2007-2008

News Release

REF NO.: 159

SUBJECT:

DATE: April 18, 2008

              Memorial’s Faculty of Medicine is this year’s winner of the Rural Education Award from the Society of Rural Physicians of Canada (SRPC). This award is given annually to recognize a medical school which has excelled in producing graduates headed for a career in rural medicine. 
            This year the SRPC looked for the medical school matching the most graduates to a rural family medicine program in the 2007 Canadian Resident Matching Service (CaRMS) match. Memorial excelled by a significant margin, with 26 per cent of total graduates matching to a rural family medicine residency. This compares to a national average of about seven per cent and is double the percentage of the next highest medical school.
            Dr. James Rourke, dean of medicine at Memorial University, will accept the award on the evening of April 19 in Halifax at the annual conference of the Society of Rural Physicians of Canada. “This award is a tribute to the effort our medical school makes in making sure our students have experience in rural communities,” he said. “First-year medical students at MUN spend two weeks in the rural community health rotation as one way of establishing this knowledge base. Second-year students are introduced to community work during a two-week community health/family medicine visit. Almost all Memorial medical students do part of their third year clinical clerkship rotations beyond St. John's at sites throughout the province. The electives program further promotes rural experience for those interested in a particular location or practice experience.”
            Dr.

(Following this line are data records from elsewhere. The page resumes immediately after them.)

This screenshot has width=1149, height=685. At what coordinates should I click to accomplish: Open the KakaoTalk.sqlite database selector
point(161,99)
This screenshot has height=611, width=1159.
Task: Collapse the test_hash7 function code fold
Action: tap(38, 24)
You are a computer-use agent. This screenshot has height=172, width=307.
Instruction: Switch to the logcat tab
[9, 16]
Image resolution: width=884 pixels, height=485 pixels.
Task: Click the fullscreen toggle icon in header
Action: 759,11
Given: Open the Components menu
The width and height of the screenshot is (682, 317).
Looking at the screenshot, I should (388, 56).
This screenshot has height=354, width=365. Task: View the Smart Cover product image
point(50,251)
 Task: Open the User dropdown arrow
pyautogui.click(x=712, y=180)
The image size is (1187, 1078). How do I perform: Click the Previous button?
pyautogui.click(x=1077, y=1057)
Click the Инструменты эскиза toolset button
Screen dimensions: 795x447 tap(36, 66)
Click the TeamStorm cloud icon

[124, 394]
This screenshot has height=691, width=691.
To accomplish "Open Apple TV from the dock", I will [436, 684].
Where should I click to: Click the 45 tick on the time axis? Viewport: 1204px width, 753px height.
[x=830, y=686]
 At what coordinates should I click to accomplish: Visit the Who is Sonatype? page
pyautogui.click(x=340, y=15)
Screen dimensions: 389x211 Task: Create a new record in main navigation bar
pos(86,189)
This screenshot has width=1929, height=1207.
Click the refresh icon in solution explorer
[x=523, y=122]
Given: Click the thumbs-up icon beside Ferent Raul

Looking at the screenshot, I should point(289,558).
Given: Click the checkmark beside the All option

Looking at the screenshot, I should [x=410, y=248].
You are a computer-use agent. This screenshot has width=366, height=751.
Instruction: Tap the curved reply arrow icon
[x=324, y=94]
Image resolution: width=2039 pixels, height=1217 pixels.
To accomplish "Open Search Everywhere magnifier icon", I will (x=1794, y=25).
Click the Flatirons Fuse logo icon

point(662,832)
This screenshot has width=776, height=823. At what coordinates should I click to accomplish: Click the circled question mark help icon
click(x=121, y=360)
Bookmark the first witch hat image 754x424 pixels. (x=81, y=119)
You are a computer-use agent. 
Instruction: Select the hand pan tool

Rourke said it is no surprise that such a high percentage of MUN’s medical graduates choose a rural family medicine residency. “Forty per cent of our students are originally from rural communities and we know that medical graduates who have a rural background, are originally from the province, or do some or all of their postgraduate training at MUN are more likely to work in Newfoundland and Labrador. The strong family medicine education we provide at Goose Bay attracts many of our residents, and we will build on that model of education in the future.”
             Dr. Rourke said Memorial’s medical school is working with the provincial government on strategies to encourage doctors who choose rural medicine to stay in Newfoundland and Labrador.
            “Our medical school will be expanding its undergraduate medical curriculum starting in the fall of 2008, allowing for an increase in undergraduate medical school enrolment from the current 60 per year to 78 within the next five years. This means up to 20 more students from Newfoundland and Labrador will be able to become physicians, trained in Newfoundland and Labrador for Newfoundland and Labrador, and we are sure that many of these future doctors will choose to work in rural areas of the province.”